Select the “Outbound Nodes” tab, and click “New”. Name the Node “SB2BI”, and set the correct Destination Address and Port. In my case the FTP Service on SB2BI is listening on port 40032.
The “Security” Tab can be unchanged. In the “Advanced” tab, set the “Destination Service Name”. This is the name of your FTP Server Adapter in SB2BI.

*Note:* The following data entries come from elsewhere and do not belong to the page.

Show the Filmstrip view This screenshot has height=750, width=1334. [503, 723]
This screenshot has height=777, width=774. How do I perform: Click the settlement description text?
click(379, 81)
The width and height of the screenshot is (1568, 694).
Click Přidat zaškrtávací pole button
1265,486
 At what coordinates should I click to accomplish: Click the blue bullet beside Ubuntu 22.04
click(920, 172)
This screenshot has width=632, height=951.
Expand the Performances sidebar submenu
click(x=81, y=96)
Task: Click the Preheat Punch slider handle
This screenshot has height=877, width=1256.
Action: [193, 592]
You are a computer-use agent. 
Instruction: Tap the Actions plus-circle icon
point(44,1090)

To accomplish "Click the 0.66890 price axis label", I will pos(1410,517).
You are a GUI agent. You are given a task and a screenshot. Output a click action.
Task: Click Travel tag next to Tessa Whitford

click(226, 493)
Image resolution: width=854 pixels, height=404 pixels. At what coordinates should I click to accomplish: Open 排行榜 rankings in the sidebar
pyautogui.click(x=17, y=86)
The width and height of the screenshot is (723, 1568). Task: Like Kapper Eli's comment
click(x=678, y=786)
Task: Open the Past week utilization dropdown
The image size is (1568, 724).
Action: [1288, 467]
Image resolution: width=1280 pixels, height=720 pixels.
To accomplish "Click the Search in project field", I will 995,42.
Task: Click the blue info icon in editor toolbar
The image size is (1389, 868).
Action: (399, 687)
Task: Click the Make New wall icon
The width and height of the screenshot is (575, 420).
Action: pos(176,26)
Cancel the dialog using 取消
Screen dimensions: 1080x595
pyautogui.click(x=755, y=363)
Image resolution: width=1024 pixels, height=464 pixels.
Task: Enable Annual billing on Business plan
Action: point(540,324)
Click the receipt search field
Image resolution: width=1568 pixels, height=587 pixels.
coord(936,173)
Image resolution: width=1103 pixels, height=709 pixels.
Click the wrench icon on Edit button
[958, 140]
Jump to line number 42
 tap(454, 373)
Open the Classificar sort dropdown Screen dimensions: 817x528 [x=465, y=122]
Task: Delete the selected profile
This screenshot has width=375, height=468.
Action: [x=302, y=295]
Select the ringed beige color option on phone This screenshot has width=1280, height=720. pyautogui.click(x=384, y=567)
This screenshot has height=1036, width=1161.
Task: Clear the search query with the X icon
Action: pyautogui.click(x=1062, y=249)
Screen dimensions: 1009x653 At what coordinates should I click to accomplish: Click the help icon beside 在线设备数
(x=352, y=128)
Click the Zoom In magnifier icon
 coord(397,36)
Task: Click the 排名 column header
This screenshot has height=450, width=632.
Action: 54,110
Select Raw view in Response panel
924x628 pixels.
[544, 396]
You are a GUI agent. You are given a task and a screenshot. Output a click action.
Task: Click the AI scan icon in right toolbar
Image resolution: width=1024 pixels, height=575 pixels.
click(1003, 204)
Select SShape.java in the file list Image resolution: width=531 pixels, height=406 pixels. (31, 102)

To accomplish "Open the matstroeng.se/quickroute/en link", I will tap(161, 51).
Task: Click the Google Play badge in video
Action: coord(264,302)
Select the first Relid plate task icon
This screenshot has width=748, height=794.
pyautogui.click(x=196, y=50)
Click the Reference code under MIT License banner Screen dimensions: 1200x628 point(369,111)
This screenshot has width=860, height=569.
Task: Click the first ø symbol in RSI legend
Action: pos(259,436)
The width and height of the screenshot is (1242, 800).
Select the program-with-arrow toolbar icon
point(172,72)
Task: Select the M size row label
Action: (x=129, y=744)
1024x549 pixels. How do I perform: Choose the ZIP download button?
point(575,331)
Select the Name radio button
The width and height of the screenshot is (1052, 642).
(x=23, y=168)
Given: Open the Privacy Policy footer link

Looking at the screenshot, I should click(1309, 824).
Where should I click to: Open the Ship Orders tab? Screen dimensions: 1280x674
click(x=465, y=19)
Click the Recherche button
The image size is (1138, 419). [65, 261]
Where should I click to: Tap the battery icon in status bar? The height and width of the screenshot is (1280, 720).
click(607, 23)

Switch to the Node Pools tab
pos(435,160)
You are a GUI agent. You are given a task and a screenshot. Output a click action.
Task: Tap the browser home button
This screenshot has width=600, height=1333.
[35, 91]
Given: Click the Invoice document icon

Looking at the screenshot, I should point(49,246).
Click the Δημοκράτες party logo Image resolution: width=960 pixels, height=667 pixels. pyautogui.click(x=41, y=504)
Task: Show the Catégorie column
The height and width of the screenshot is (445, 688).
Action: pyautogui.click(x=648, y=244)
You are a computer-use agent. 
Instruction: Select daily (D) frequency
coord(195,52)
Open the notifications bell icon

Then SB2BI is configured as one of two Outbound Nodes. The second Outbound Node is the VSFTPD Server. Under the “Outbound Nodes” tab click “New” again, and add the VSFTPD Server as the other Node. My VSFTPD server is on the address ftp.demos.ibm.int and listen on port 21. The “Security” and “Advanced” tabs can be unchanged.
Now just save the Netmap.
The Netmap is now created.
And this is also what is important to get Dynamic Routing to work. The names of the Outbound Nodes need to be the exact same as the value in the “destinationIndicator” in the LDAP on each user.
The last step is to create the Adapter.
Click Action -> New Adapter -> FTP Reverse Proxy…
I name the Adapter “FTP_UserID_Adapter”. It listens to port 21, and uses the “FTP_UserID_Netmap” I created previously. I select to use “Dynamic Routing with Fallback” and select “VSFTPD” as Fallback. By doing so, VSFTPD is the server the user is directed to if there is no routing information in the LDAP. When migrating from an old to a new solution it might be a good idea to have the fallback to the old solution where you will know that the user has access.
The “Advanced” and “Properties” tabs can be unchanged. In the “Custom” tab I write a “Server Greeting Banner” and “Login Banner” just to be able to see the difference when logging in on the FTP Servers directly or through SSP when testing.
We are then finished with the configuration part. The only thing left now is to test if everything done in fact works as planned. That is done in the next chapter. Fingers crossed!